◆ Directions for this task
Extract from the listing each line in which the word "will" appears.
·····
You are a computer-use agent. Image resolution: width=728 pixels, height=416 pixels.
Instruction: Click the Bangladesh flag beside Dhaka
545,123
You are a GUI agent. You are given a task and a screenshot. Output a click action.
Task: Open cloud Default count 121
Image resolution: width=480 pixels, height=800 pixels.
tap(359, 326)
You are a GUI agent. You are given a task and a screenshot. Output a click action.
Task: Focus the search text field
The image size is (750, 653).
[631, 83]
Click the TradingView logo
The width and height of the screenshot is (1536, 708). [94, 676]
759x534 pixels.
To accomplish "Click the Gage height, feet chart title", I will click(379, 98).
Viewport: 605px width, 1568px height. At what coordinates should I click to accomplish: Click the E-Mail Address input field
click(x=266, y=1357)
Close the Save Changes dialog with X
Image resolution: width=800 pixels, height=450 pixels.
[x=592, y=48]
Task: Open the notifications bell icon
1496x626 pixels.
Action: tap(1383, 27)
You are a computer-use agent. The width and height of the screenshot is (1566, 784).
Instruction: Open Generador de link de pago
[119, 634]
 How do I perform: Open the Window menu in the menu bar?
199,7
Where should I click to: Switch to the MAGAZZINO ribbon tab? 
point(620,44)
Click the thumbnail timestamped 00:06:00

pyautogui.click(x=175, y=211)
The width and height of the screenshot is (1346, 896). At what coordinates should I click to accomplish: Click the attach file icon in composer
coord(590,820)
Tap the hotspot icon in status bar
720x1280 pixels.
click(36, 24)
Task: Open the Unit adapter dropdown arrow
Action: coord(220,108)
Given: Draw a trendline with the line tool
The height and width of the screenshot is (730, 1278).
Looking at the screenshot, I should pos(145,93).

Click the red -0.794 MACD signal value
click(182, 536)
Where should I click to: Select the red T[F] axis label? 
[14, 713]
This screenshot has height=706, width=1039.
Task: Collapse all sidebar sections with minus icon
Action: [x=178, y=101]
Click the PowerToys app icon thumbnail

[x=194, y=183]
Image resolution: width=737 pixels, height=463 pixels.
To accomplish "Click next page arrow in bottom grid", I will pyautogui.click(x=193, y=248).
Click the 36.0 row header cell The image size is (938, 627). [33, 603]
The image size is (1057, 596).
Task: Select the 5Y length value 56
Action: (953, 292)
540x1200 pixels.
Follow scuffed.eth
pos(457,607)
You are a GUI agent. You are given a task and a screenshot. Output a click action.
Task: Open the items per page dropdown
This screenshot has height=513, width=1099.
·····
◆ Output of the exercise
To accomplish "Click the Gage height, feet chart title", I will click(379, 98).
To accomplish "Click next page arrow in bottom grid", I will pyautogui.click(x=193, y=248).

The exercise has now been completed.